Conosco molto bene Federica. È una donna che ha edificato la propria struttura a partire dalle sue debolezze: esplorandole, riconoscendole, infine superandole. È proprio piena di qualità ma quella che apprezzo di più è la forza, seconda soltanto alla sensibilità. Davide lo conosco da meno tempo, ma ho capito di lui questo: è un uomo che procede nel mondo spedito e a testa alta, ma che sa fermarsi quando è il momento di chiedere a qualcuno: “come stai? hai bisogno di qualcosa?“.
Due persone adulte, forti e consapevoli che si incontrano riuscendo a dare all’amore tutto il suo valore, con l’intento di non sciuparlo.
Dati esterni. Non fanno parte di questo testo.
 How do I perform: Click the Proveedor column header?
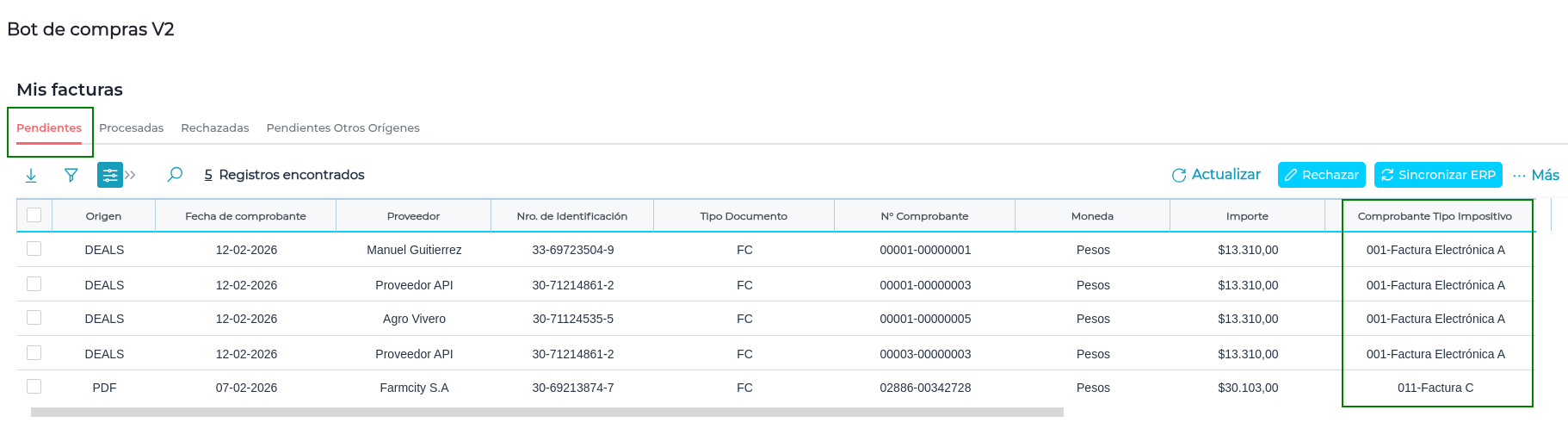click(x=413, y=216)

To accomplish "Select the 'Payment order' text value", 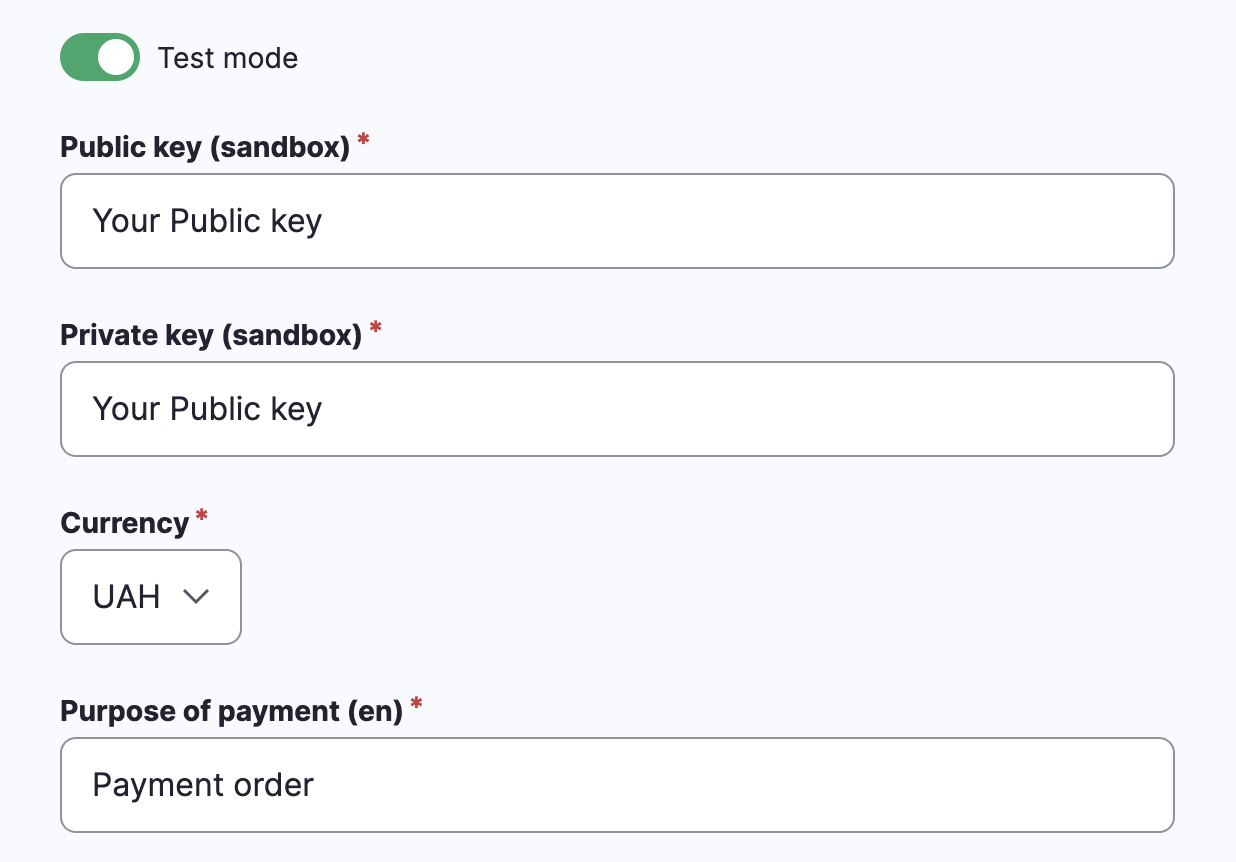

Due persone adulte, forti e consapevoli che si incontrano e progettano il futuro con coraggio. Sono grandi, magnifici gli edifici che persone come Davide e Federica possono costruire e sostenere, e come tutti gli edifici con un valore spirituale, hanno bisogno di una consacrazione, una consacrazione attraverso un rito. Rito che sia momento di passaggio, suggello, un rito che segni un inizio e renda sacro e religioso l’edificio che Davide e Federica metteranno in piedi. Credo che, in questo rito del matrimonio, lo scambio delle fedi sia un momento essenziale. Non tanto perché poi quell’anello sarà sempre visibile, in un certo senso esibito, sulla mano degli sposi.
La fede è un cerchio, una figura che basta a se stessa. Non c’è un punto d’inizio e non c’è un punto finale, è una figura chiusa. Il cerchio ha una geometria perfetta, ma è tutto chiuso su di sé. Federica e Davide sono due individui speciali. Sono belli, pieni di intelligenza, sono saggi, sono intraprendenti. Sono brillanti, e le persone brillanti corrono un solo grande rischio: trasformarsi in isole, ognuna nel proprio perimetro, ognuna accontentandosi del proprio lembo di terra. Loro invece no, loro hanno gettato un ponte, si sono incontrati ed hanno scelto di amarsi, pur rispettando l’integrità e l’individualità dell’altro.
È questa la forma più bella dell’amore: quella che rispetta l’altro, riconosce la sua unicità e rinuncia del tutto alla volontà di cancellare l’altro. Così, anche se da soli sono figure geometriche perfette, è insieme che sono prodigiosi.
Proprio come le fedi: prese singolarmente sono solo due cerchi, ma è quando vengono accostate, quando sono l’una vicino all’altra, che formano insieme il simbolo dell’infinito.